The Sockets Records showcase at the Black Cat last Friday wasn’t like attending one concert: it was like attending five. Five separate, exceedingly diverse concerts.
The showcase sidestepped the boundaries of genre and classification, and instead highlighted five years of what Sockets’ founder Sean Peoples appropriately calls “experimental pop.”
“There’s got to be some side of it where it’s weird and you haven’t heard it before, but there’s got to be another side of it too that people can hold on to, that people can love, can recognize,” he said in an interview.
Peoples began Sockets Records as a sort of passionate hobby in December 2004, during “a nostalgic time,” he said, when many D.C.-based bands were breaking up and the local music scene was slowing down.
“I really wanted to document what was going on in D.C.,” Peoples said. “Some of my friends were doing some weird stuff, and I wanted to document it.” So Peoples began personally producing CD-Rs of his friends’ experimental music. As time went on, his label began making waves in D.C.’s underground music scene. After a “shot in the dark” e-mail to the Black Cat concert booker, Peoples had his showcase scheduled on the venue’s mainstage.
The show, which attracted approximately 700 people, Peoples said, was a great way to “let [people] know that there’s some really cool stuff happening in D.C.”
“I want to help foster [an] environment in D.C. that is friendly to people making music, but also allows them to keep doing it,” Peoples said. “I want to try and make these bands feel like they’re legitimate and grow together.”
Of the five bands participating, the first 30-minute set surely met Peoples’ qualification of “weird” – or at least camped a couple miles south of normal. Christina E, the lead singer of Big Gold Belt, a two-person band experimenting with an electronic and repetitive sound, sported hoop earrings, a mini-skirt and stilettos. A projector on stage flashed a series of distorted, colorful photographs, contributing to the scene’s otherworldly feel. The crowd, already fairly large as early as 9:30 p.m., seemed transfixed by the band’s mesh of electronic undertones and the scratchy voice of the lead singer.

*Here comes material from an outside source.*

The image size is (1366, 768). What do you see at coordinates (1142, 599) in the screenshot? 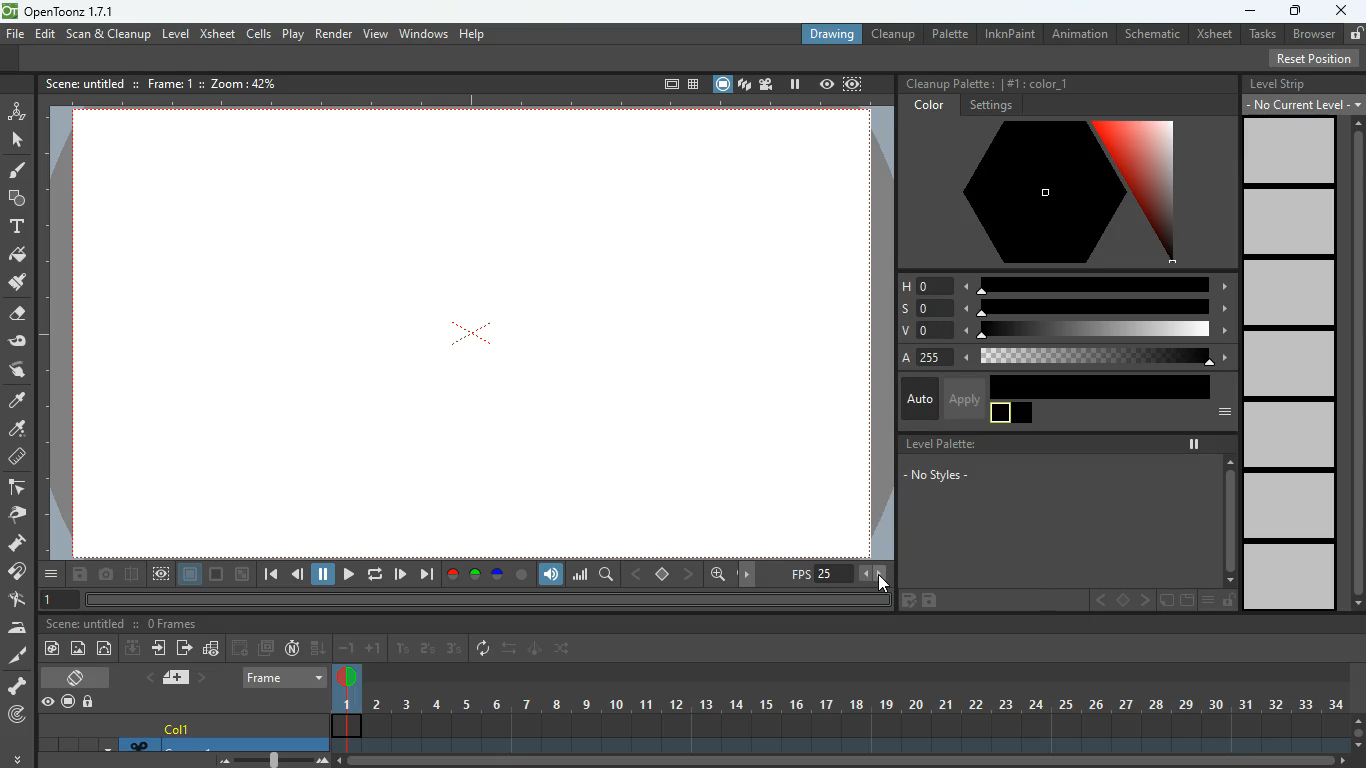
I see `right` at bounding box center [1142, 599].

The next band shifted gears entirely. The four members of Buildings walked out in khakis and button-up shirts, bubbling with anticipation to start their set. The distinct sound of the purely instrumental group received a lively response from the crowd, and also featured a heavily artistic and thought-provoking slideshow of colors and images. Third up was Imperial China, introducing a contemporary, more indie sound. A sort of experimental rock, the group’s sound blended coarse vocals, electronica, drums, and keyboard to bring the crowd’s energy to a new level for the evening.
Hume, the next group to perform, began its set well into the night, bringing a more folksy sound into the mix. The vocals, very soft and lyrical, were somewhat overpowered by the louder instruments, though where the microphone failed to enhance the volume, loyal fans were more than willing to contribute.

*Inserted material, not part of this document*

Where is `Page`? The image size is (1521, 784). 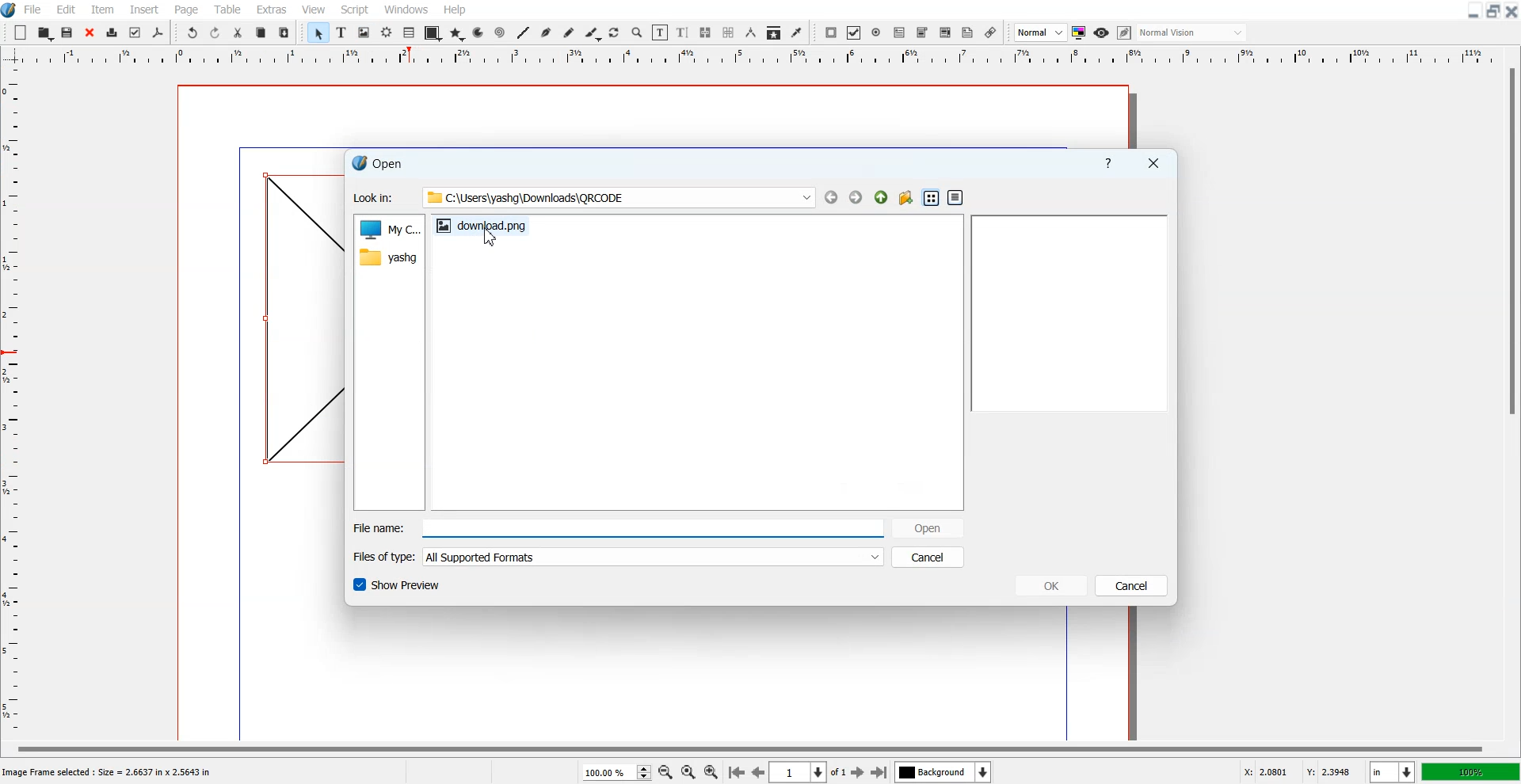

As midnight passed and some members of the crowd began peeking at their watches, the final act, the Cornel West Theory, took the stage; any thoughts of early departures evaporated. The group, which dedicated its set to those harmed in the Haiti catastrophe, had the crowd entranced by its dynamic, animated performance. They seemed unafraid, jumping from one corner of the stage to another, making eye contact with anyone in range, and extending an arm into the crowd at every opportunity. Peoples, who met the band’s members while in college at American University, said that many categorize them as hip-hop or rap, but “they’re a lot more than just hip-hop.” Not only does the band combine several types of music, but the Cornel West Theory’s lyrics are provocative, presenting many layers of political, social and even religious commentary, Peoples said.
Each band made a shout-out to Peoples before leaving the stage. A member of Buildings said, “This is your night, Sean.” The night, it seemed, did belong to Peoples; it was a sort of testament to how far Sockets Records has come.